Bandarlampung (FAKTALAMPUNG) – Penasihat hukum masyarakat adat Way Kanan, Gindha Ansori Wayka mengapresiasi atas langkah pemerintah khususnya kementerian kehutanan yang telah memberikan sanksi administratif terhadap PT Inhutani V.
“Diantaranya karena melanggar ketentuan Pasal 283 Huruf K Peraturan Pemerintah No23 Tahun 2021,” katanya, Jumat (26/6).
Dia melanjutkan dalam pasal tersebut, dijelaskan bahwa PT Inhutani V diduga telah melanggar lantaran tidak melaksanakan kemitraan bersama masyarakat di dalam dan sekitar hutan sebagaimana yang dimaksud dalam Pasal 139 Huruf M dan 157 ayat 2.

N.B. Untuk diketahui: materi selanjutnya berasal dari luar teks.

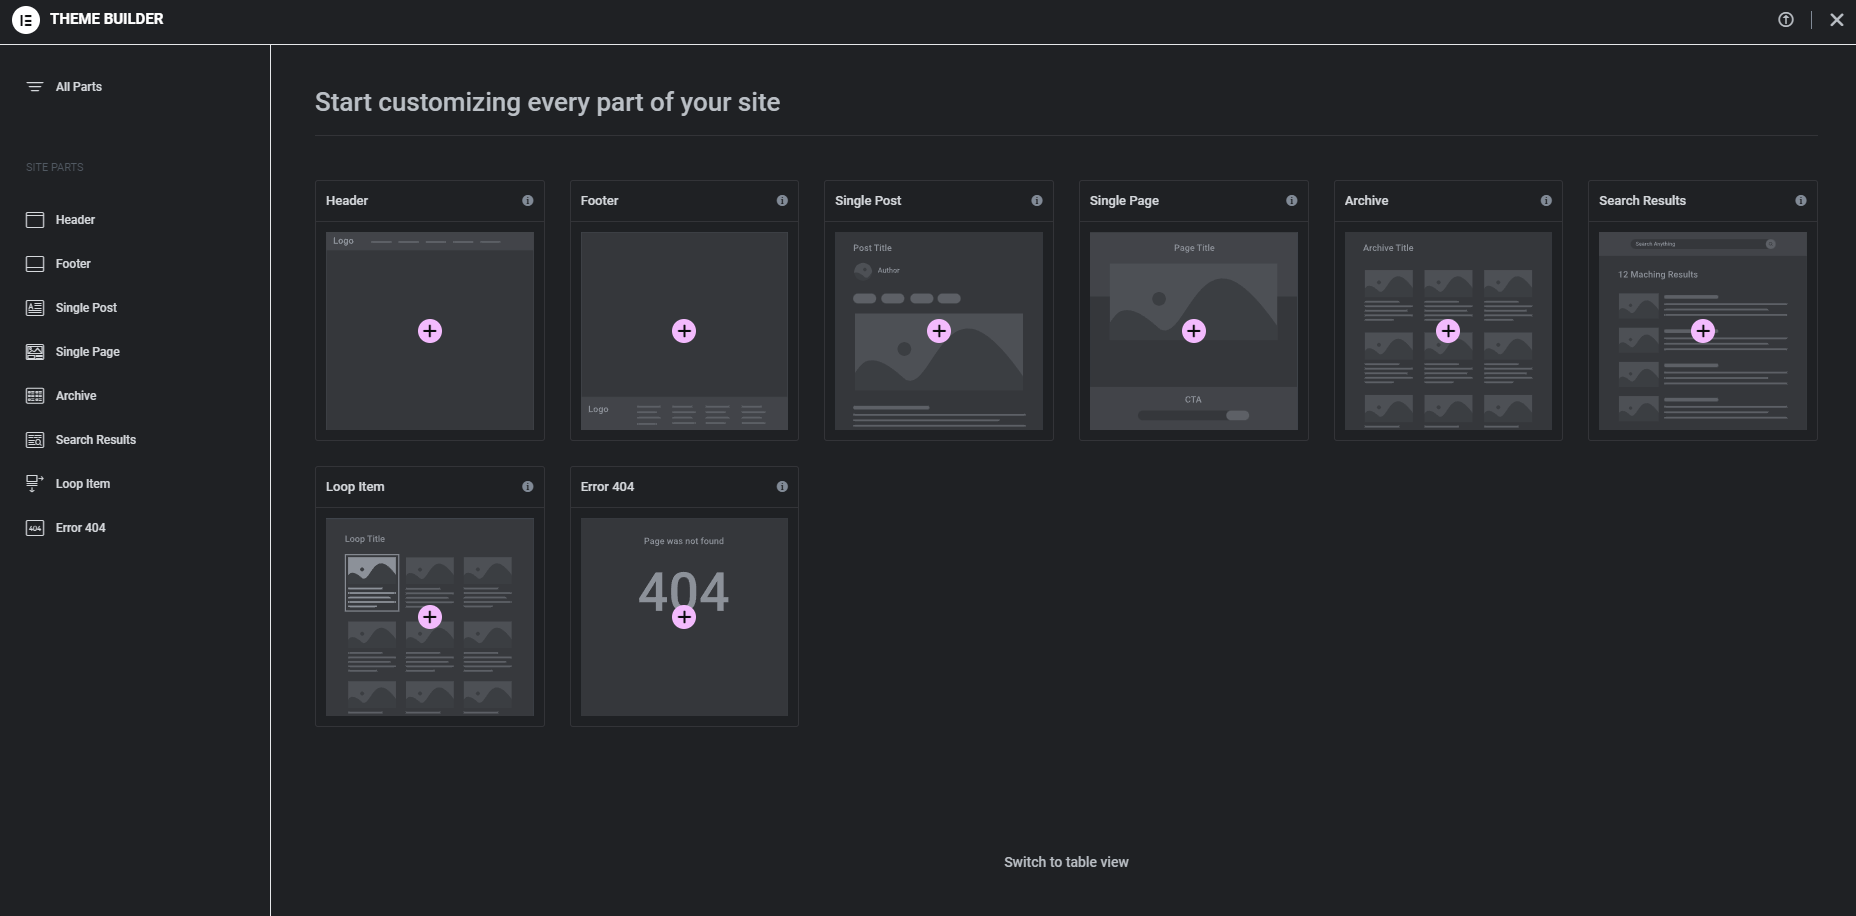Click the plus icon on Header card
This screenshot has height=916, width=1856.
tap(430, 331)
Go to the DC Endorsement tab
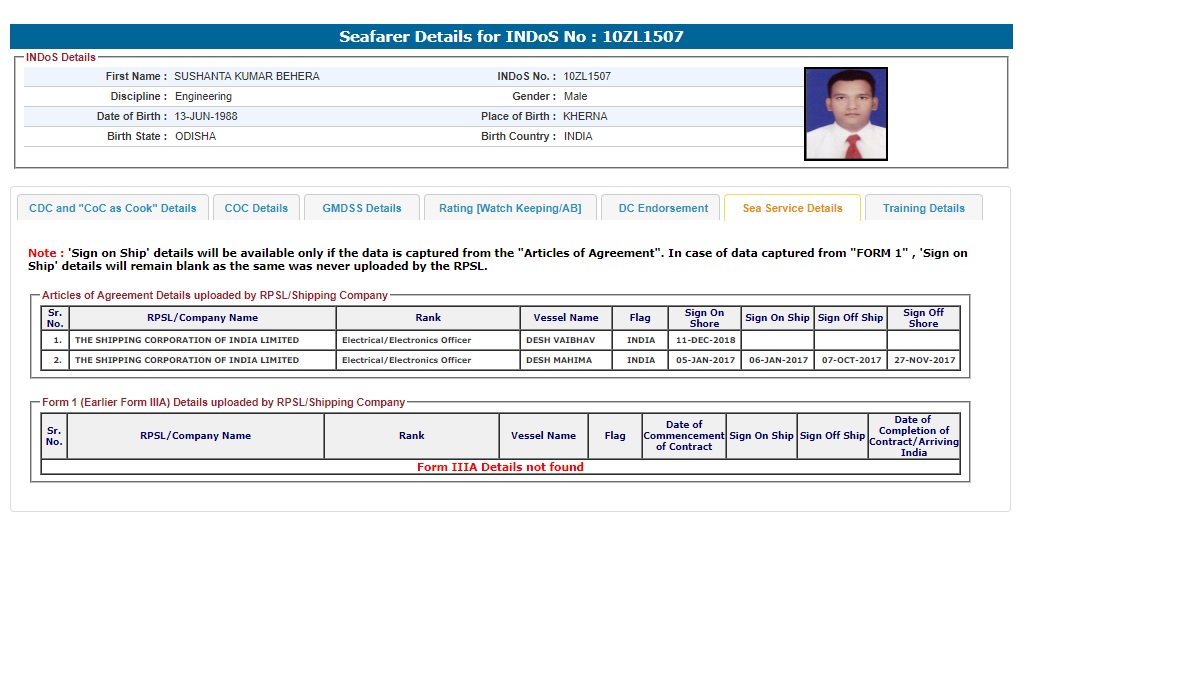1200x673 pixels. [663, 208]
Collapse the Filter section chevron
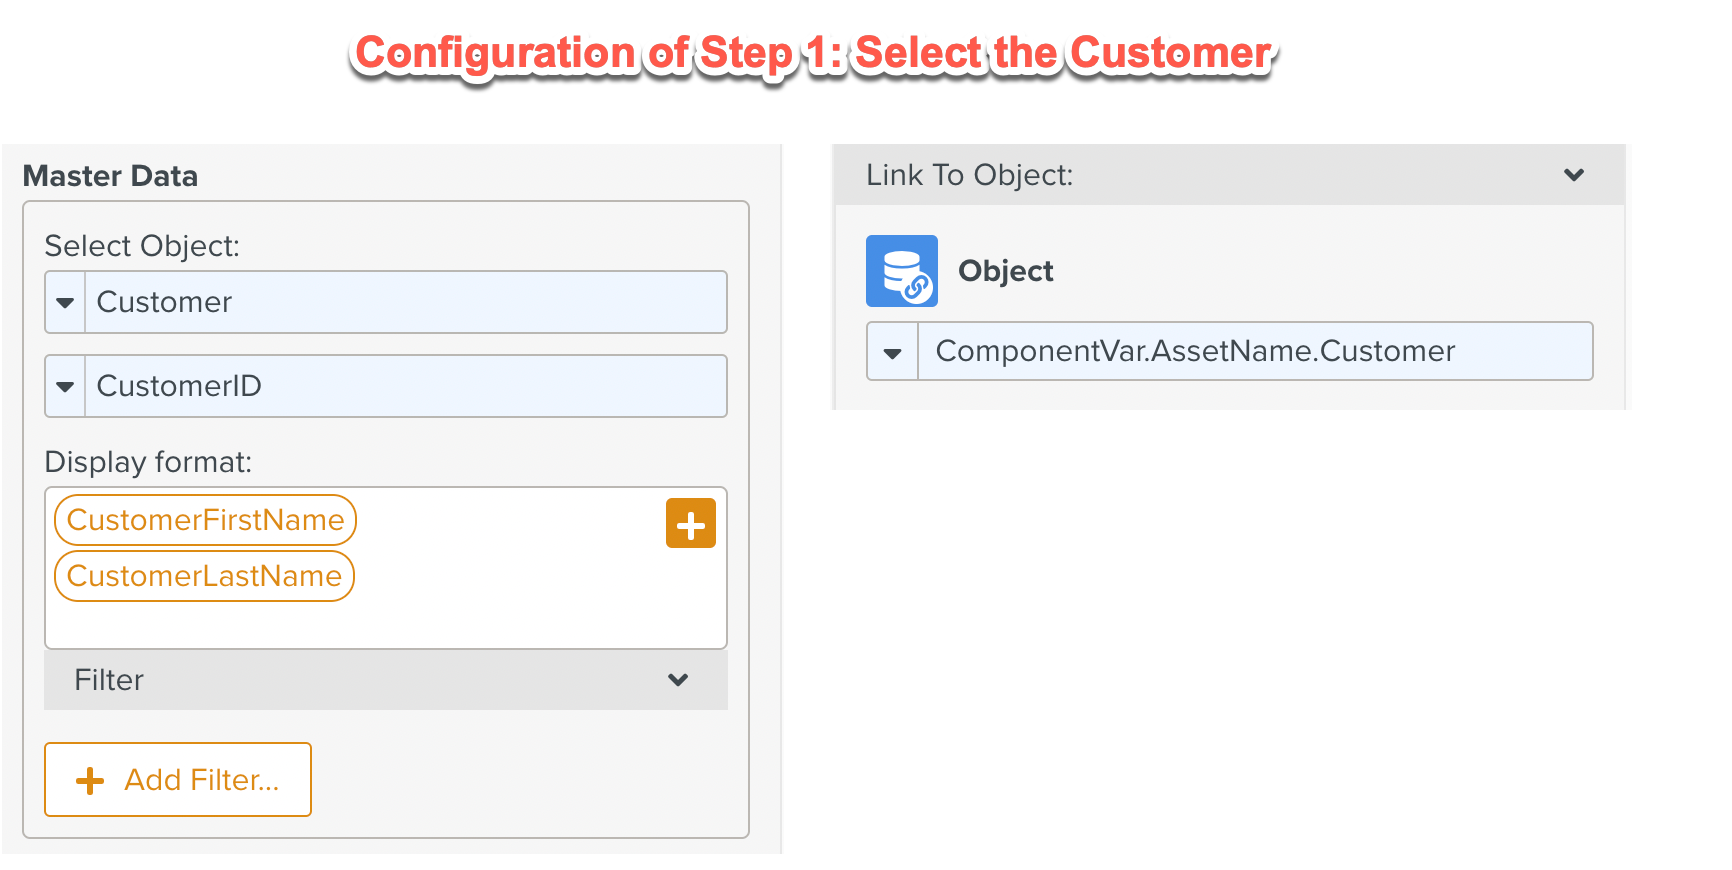 (x=678, y=680)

Dalam Pasal 139 Huruf M, lanjut Gindha, dijelaskan bahwa perusahaan harus melaksanakan kemitraan dengan dengan masyarakat setempat. Sedangkan untuk Pasal 157 ayat 2 dijelaskan bahwa pemegang perizinan usaha pemanfaatan hutan dalam melaksanakan kegiatan usahanya, wajib melakukan kemitraan dengan masyarakat di dalam maupun di sekitar hutan.

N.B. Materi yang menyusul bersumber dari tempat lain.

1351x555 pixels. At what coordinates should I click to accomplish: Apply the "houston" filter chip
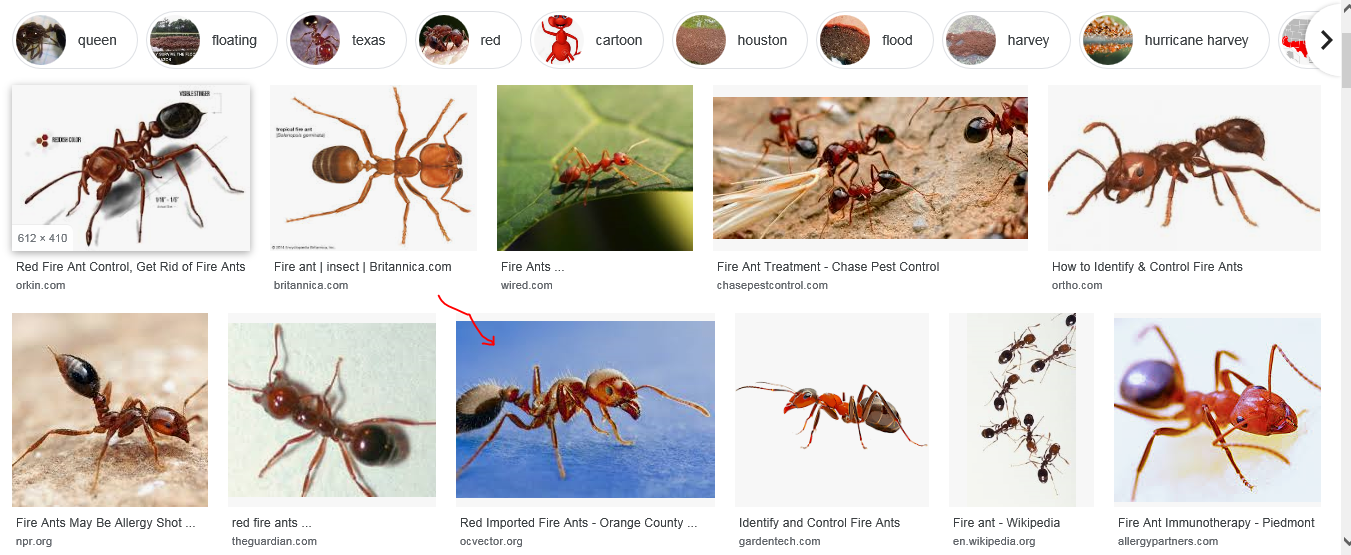[x=739, y=40]
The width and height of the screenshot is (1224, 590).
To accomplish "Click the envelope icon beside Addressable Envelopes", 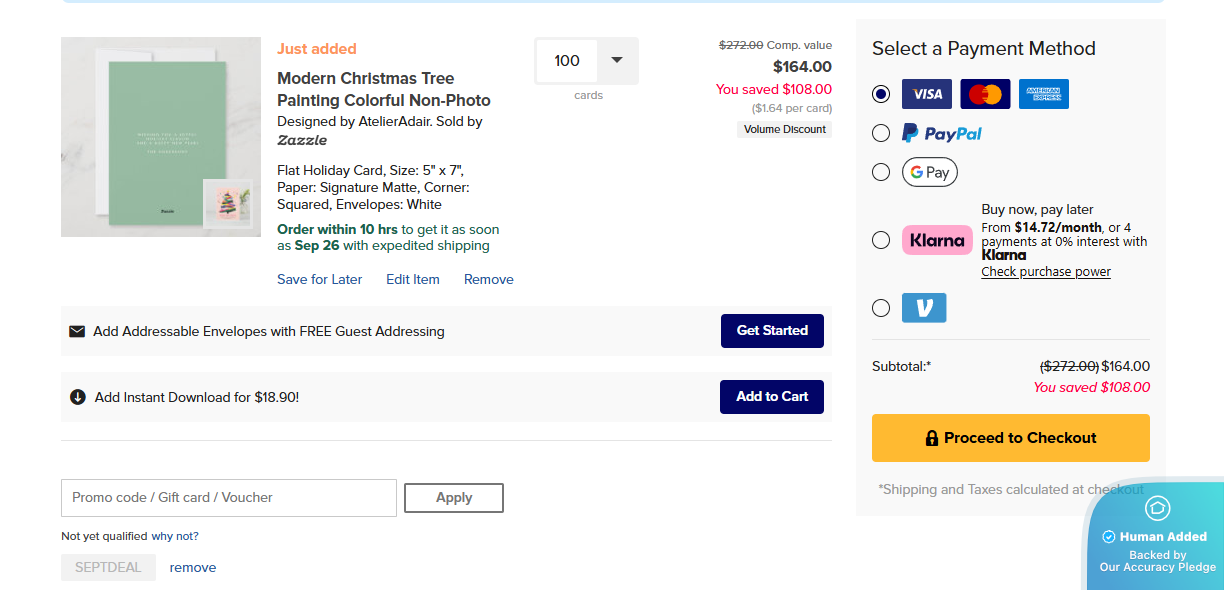I will [x=77, y=331].
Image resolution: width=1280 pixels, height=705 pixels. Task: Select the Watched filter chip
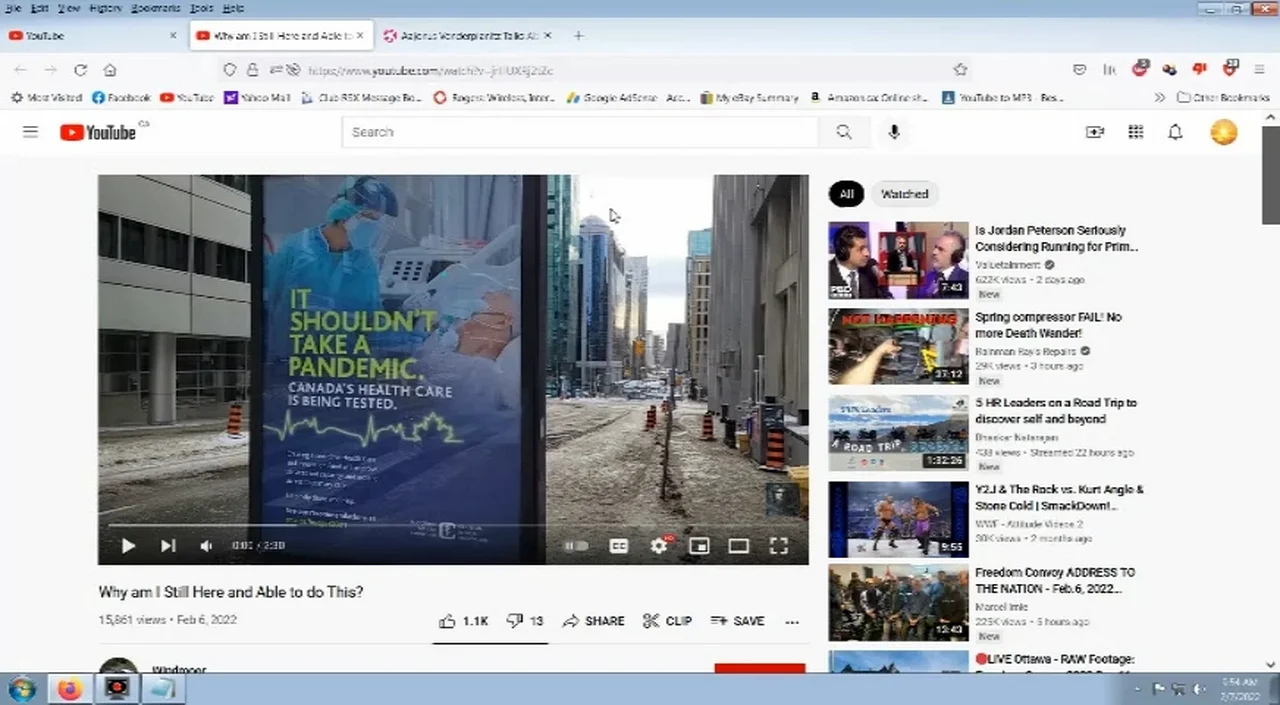point(904,194)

“Jadi selama ini PT Inhutani tidak melakukan itu dan ke depan jika ada perusahaan lain atau Inhutani jilid II kami minta masyarakat adat atau sekitar dilibatkan dalam konteks kemitraan sehingga setiap tahunnya masyarakat mendapatkan apa yang menjadi haknya,” kata dia.

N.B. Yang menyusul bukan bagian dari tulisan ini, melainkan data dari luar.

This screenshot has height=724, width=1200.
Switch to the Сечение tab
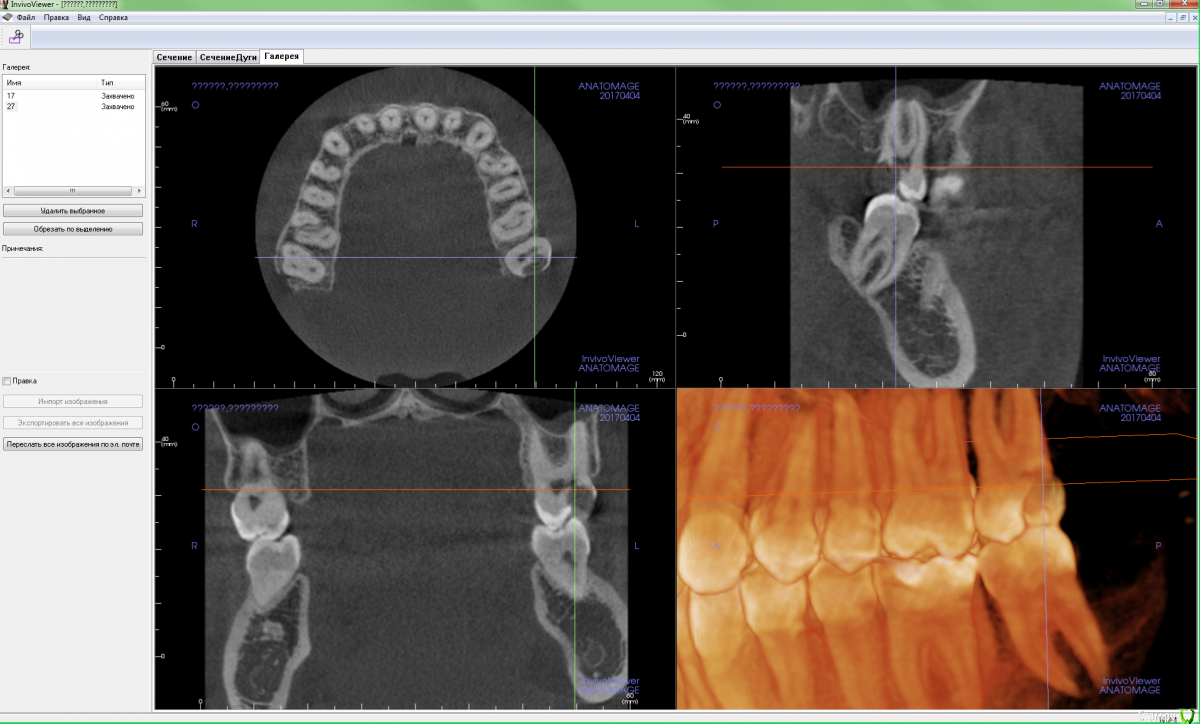click(x=174, y=57)
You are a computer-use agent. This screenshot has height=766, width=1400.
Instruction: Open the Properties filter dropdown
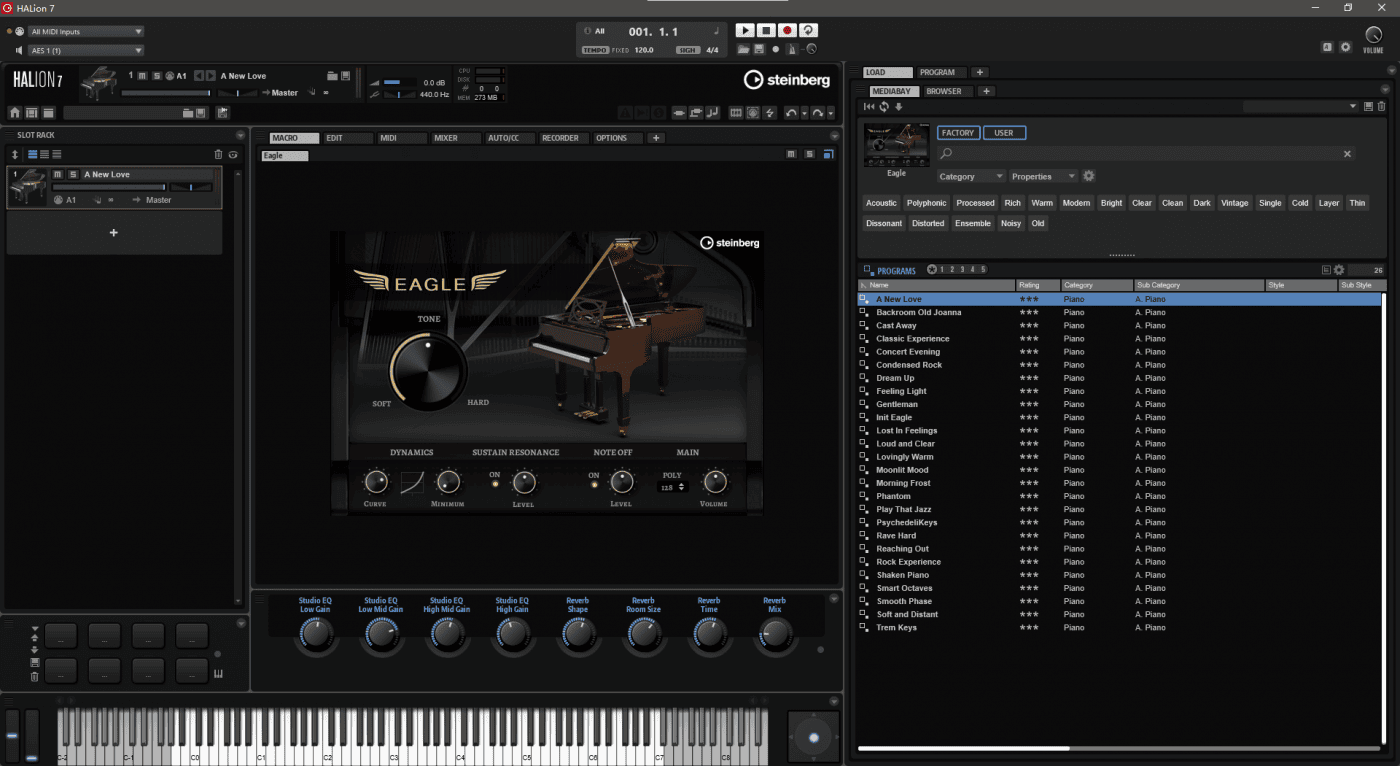1043,176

“Khususnya di register 44 harapannya kembali kepada masyarakat kemanfaatannya dan dapat dirasakan sepenuhnya karena selama ini masyarakat tidak mendapatkan apa-apaan setelah perubahan status dari hutan larangan hutan tanaman industri dari Tahun 1996. Itu yang menjadi catatan kita semua baik presiden, gubernur, dan lainnya agar menyamakan suara,” katanya.